Consignes -
A - Selon l'extrait du document, quelle langue étrangère apparaît dans la conversation entre la mère et la fille ?
B - Recopiez le passage de l'extrait du document compris entre « Un mouvement contradictoire » et « News From Home. », ces deux bornes incluses.

Extrait du document -
____

Un mouvement contradictoire traverse ainsi No Home Movie, mettant constamment en tension les forces contraires de l’éloignement et du rapprochement, l’intérieur et l’extérieur, le micro et le macro. Les quatre premiers plans, fort longs, articulent d’emblée cet élément, enchainant un arbre qui crépite contre le vent face à un vaste paysage vide, un parc bruxellois où se promènent quelques personnes, un jardin vide, et enfin l’intérieur de l’appartement. Comme si nous avions aboli les distances pour nous rapprocher de plus en plus de Natalia, la mère de Chantal Akerman. Pourtant, celle-ci apparait dans le cadre, de dos, et s’éloigne de nous. Quelques secondes plus tard, elle revient vers la caméra et s’arrête sur le seuil de la porte. Ces forces antagonistes ne manquent pas de rappeler un autre film de la cinéaste hanté par la mère et la distance : News From Home.

Ce quatrième plan se termine donc par Natalia qui, devant la porte, pose une question à Chantal, hors-champ, derrière la caméra. Toute la première partie de No Home Movie peut alors être vue comme une tentative pour les deux femmes d’arriver à trouver la distance adéquate pour que leurs deux corps coexistent dans une même image, et parallèlement à communiquer pleinement, comme si la position dans l’espace était une condition préalable pour arriver à parler avec son cœur. Nous pouvons les voir l’une après l’autre dans le salon ou dans la chambre, puis pour la première fois dans la cuisine, face à face mais avec la caméra dans le dos de la mère et face au dehors, impactée par un contre-jour. Elles se dérobent encore à notre regard, et ne parlent que de problèmes de santé ou du quotidien. Dans cette même cuisine, la conversation suivante se construit en miroir inversé. La caméra est de l’autre côté (de dos à la fenêtre, sans flou), se rapproche légèrement des deux femmes. Elles sont assises des deux côtés, mais pas exactement en face l’une de l’autre, ce qui permet aux deux corps de cohabiter dans le cadre. La fille est de dos, la mère est de face. La conversation progresse dans l’intime, inclut des souvenirs et blessures du passé, et même des mots en langue étrangère (l'Hébreu). Peut-être suffisait-il de trouver la bonne distance où poser la caméra pour libérer les mots, pour que la mère et la fille ne soient plus des Captives et retrouvent le temps perdu.

____

Section des données -
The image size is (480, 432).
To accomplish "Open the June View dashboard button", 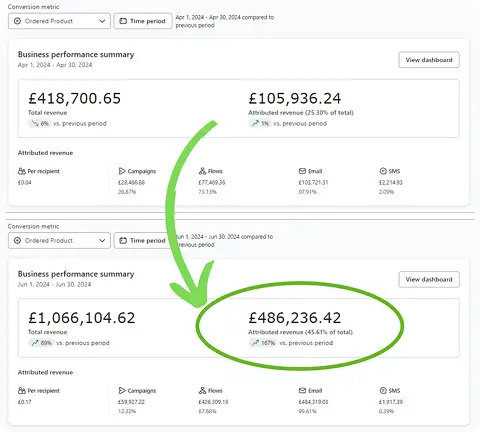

____

Résultats de l'exercice -
A - L'hébreu.

B -
Un mouvement contradictoire traverse ainsi No Home Movie, mettant constamment en tension les forces contraires de l’éloignement et du rapprochement, l’intérieur et l’extérieur, le micro et le macro. Les quatre premiers plans, fort longs, articulent d’emblée cet élément, enchainant un arbre qui crépite contre le vent face à un vaste paysage vide, un parc bruxellois où se promènent quelques personnes, un jardin vide, et enfin l’intérieur de l’appartement. Comme si nous avions aboli les distances pour nous rapprocher de plus en plus de Natalia, la mère de Chantal Akerman. Pourtant, celle-ci apparait dans le cadre, de dos, et s’éloigne de nous. Quelques secondes plus tard, elle revient vers la caméra et s’arrête sur le seuil de la porte. Ces forces antagonistes ne manquent pas de rappeler un autre film de la cinéaste hanté par la mère et la distance : News From Home.